Once the Sun goes down, you probably won't see many birds at all. Unless they're nocturnal, like owls, most birds seem to disappear with the last rays of sunlight. But where do they all go?
Most birds are diurnal, which means they're most active during the day, especially early in the morning and late in the afternoon. Like humans who are active during the day, most birds spend their nighttime hours with one goal in mind: sleep.
For birds, sleeping is an activity that's both necessary and dangerous. When they're asleep, birds are vulnerable to attack from various predators. In order to get the quality rest that they need, birds have to find places to sleep that will afford them some protection from their enemies.
For many birds, this means sticking close to the areas where they hang out during the day. Instead of sitting out in the open on the ground or a low branch, birds will often choose to move to higher branches and stay close to the trunk of the tree where there's more warmth.
Birds also love to find holes, cavities, and other niches in trees to hide in.
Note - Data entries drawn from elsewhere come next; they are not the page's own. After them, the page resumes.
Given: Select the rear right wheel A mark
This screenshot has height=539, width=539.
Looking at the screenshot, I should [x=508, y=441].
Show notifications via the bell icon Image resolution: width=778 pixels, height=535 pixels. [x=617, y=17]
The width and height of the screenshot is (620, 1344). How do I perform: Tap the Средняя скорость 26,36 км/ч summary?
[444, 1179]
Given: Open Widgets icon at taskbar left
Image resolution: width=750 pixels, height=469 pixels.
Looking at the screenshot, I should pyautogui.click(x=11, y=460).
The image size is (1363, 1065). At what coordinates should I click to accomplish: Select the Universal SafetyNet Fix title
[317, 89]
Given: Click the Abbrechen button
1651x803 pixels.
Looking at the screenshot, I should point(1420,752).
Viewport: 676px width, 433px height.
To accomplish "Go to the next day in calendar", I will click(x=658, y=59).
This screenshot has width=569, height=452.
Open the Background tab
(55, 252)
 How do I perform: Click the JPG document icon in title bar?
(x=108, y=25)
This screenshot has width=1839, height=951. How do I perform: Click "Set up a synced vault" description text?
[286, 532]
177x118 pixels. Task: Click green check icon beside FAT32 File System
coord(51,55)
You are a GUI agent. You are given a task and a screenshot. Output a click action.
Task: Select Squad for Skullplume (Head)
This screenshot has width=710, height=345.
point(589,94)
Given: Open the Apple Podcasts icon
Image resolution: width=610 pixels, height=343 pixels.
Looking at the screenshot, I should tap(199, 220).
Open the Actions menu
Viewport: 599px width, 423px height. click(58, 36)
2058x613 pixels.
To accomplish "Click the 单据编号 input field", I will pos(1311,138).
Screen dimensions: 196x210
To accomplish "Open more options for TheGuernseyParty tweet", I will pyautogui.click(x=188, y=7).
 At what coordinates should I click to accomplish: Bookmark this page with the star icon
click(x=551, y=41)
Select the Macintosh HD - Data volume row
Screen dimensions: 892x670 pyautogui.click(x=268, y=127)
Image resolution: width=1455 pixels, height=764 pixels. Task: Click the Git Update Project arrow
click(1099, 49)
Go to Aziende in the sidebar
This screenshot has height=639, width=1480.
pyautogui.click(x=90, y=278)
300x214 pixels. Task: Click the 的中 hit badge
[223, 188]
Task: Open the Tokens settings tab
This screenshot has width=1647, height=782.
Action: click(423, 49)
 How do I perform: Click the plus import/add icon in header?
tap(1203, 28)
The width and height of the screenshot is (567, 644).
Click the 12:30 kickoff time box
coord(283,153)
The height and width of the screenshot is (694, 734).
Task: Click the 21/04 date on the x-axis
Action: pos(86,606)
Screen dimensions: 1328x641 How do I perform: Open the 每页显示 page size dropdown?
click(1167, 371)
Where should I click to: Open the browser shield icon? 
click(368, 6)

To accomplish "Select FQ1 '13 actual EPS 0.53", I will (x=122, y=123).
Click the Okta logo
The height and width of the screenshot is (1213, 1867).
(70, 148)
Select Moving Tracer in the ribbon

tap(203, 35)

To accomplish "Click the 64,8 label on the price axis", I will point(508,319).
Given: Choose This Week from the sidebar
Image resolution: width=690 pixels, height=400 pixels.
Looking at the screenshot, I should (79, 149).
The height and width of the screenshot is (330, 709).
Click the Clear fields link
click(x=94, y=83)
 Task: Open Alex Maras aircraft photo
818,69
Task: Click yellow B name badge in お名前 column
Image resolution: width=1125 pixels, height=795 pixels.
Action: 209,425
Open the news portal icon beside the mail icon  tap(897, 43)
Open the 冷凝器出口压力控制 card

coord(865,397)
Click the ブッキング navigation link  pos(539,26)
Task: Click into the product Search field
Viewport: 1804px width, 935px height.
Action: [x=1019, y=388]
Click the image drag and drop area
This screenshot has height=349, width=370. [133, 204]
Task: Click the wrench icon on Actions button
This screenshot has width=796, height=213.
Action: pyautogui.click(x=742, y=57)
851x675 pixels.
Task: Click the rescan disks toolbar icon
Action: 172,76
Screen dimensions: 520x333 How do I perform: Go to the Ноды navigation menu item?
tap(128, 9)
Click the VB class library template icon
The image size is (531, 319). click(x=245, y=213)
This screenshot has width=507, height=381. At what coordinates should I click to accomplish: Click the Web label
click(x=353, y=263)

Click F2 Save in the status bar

If a hole is big enough, several birds may squeeze in together to benefit from the warmth of multiple bodies. Bird houses built by humans can also provide a safe haven at night. Other birds may choose to hide themselves amongst the thick, dense branches of evergreen trees.
Water birds, including herons, flamingos, ducks, and geese, will usually stay in the water at night. Whether they're standing or floating while they sleep, the water provides them the safety they desire. Any predator approaching will create waves that will alert sleeping birds via sound and vibrations.
Other birds, such as blackbirds, may roost together in large flocks at night. They find safety in numbers, and they often take turns keeping watch through the night, watching and listening for predators.
From time to time, you may hear or see birds at night, and they're not always nocturnal birds out foraging for dinner. Sometimes diurnal birds use nighttime hours, which are quieter and calmer, to engage in other activities, such as migrating and searching for mates.